Local Astronomer Wayne Holmes has had an interest in astronomy since receiving his first telescope and began reading about objects in the sky at a young age. As the coordinator of the Starry Nights program at Taghum Hall as well as multi session astronomy classes as part of the Learning in Retirement program and astronomy programs for schools, Holmes has always had a desire to sky gaze. Thankfully, Holmes has agreed to share his knowledge with a column, Solar System and Beyond that will appear occasionally in The Nelson Daily.

The month of March is the second month with two full Moons in 2018 and it’s second, or so called “Blue Moon” will rise in the east at sunset on March 31st.

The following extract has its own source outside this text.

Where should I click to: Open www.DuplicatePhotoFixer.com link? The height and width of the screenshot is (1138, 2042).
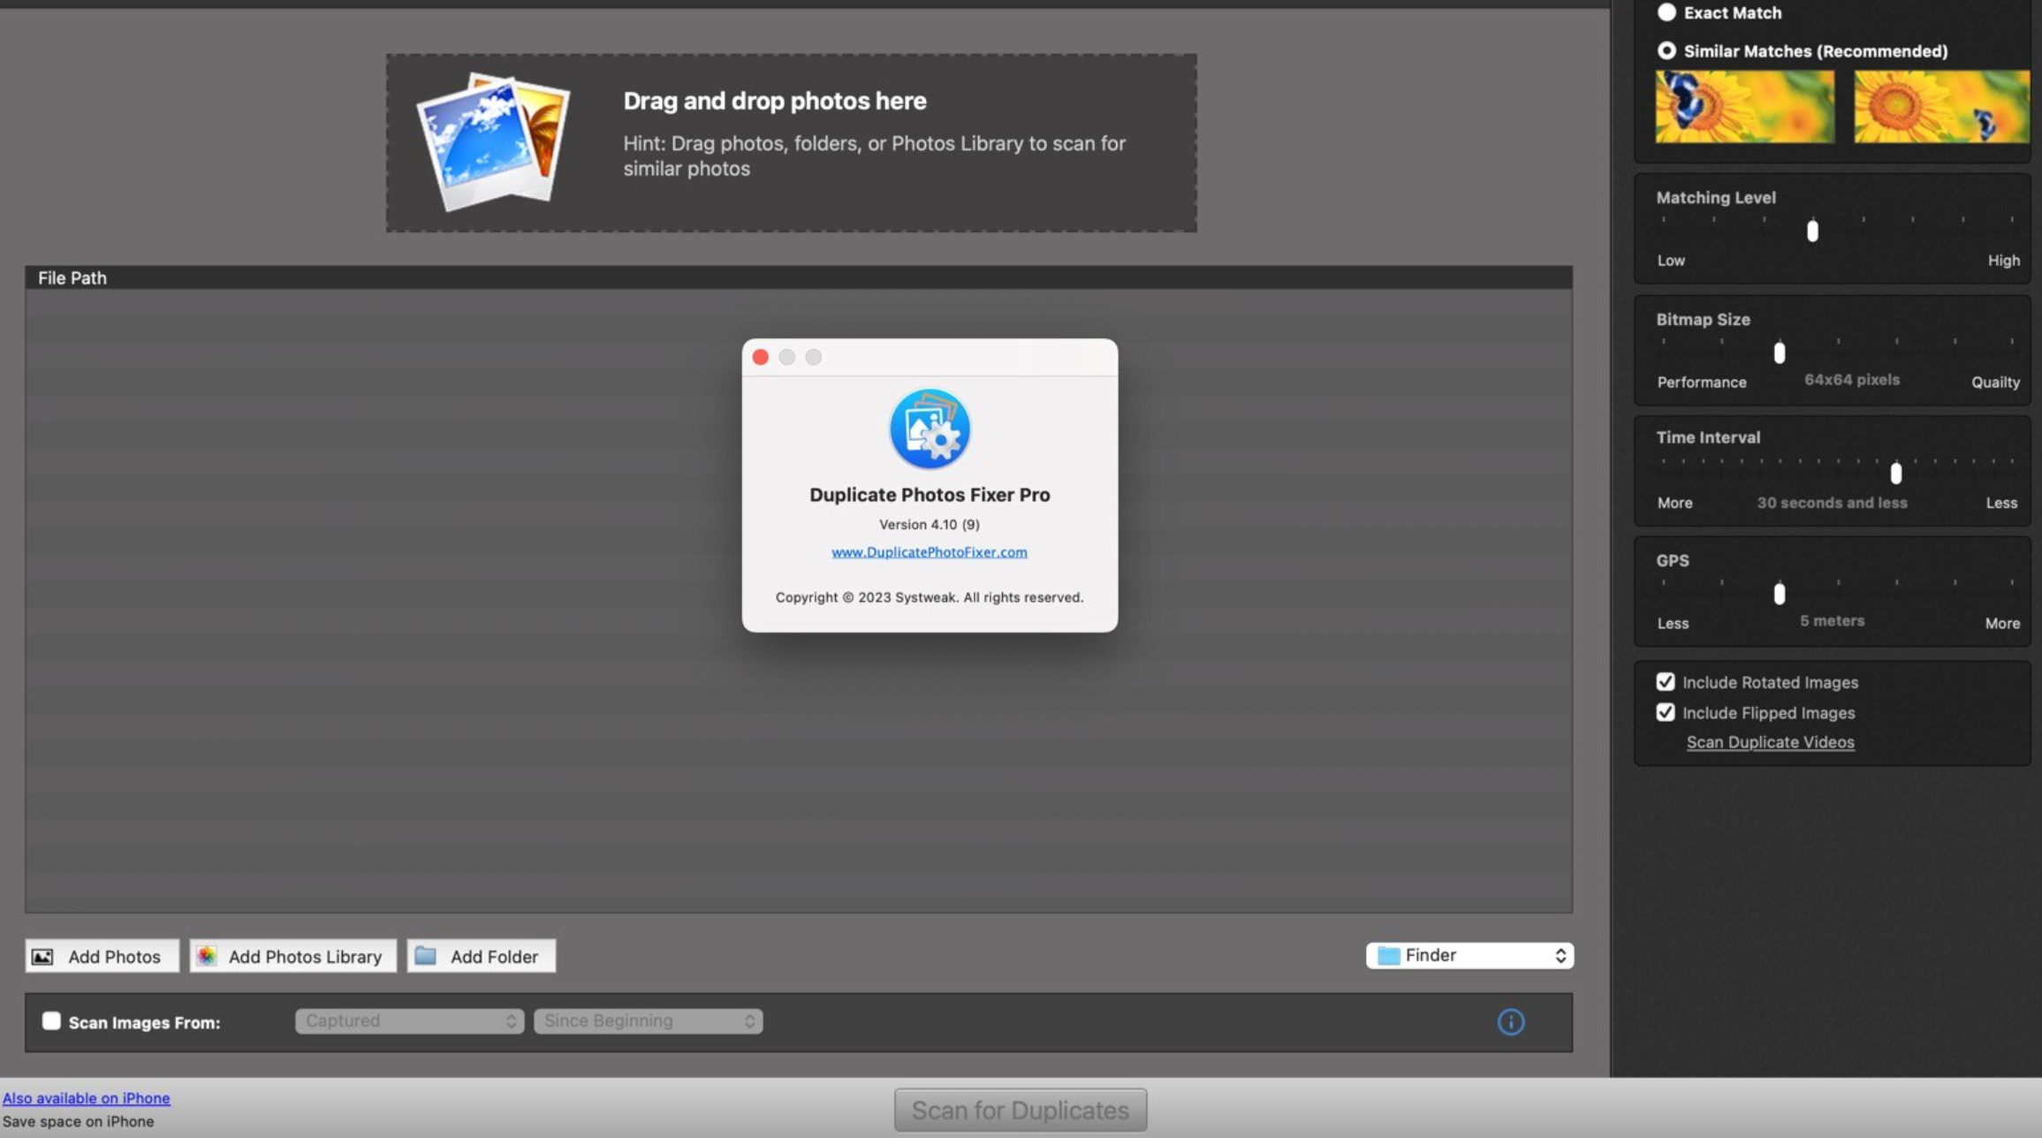[930, 552]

If you are outside just before dawn on April 2nd, look towards the eastern horizon and you will see one of the closest planetary conjunctions of the year as Mars sits about 1 1/4 degrees below Saturn. Both planets are close to 0.5 magnitude, meaning that they will be quite bright and easy to see with the naked eye.

Through binoculars, creamy coloured Saturn and Orange Mars should make an attractive pair. You won’t quite be able to fit both planets into a typical telescope field of view but you will be able to see Saturn’s rings which are tilted a good 26 degrees from our point of view and if conditions are good you should be able to pick out three to five of Saturn’s larger moons.

This conjunction also happens to be in a part of the constellation of Sagittarius that offers a lot to see with binoculars or a telescope. If the sky is still dark enough when you are viewing the conjuction, scan the area and you may be able to pick out the open star cluster M25 and globular star clusters M22 and M28 among the many deep sky objects this constellation has to offer

On April 7th you will find a waning, last quarter Moon has joined the two planets and will be one degree above Saturn.

If you look toward the west on the evening of April 17th you may spot the conjunction of the two brightest night sky objects. A thin, two day old crescent Moon will be about 5 degrees below and to the left of the planet Venus. Try to find a fairly low western horizon and look for the pair shortly after sunset.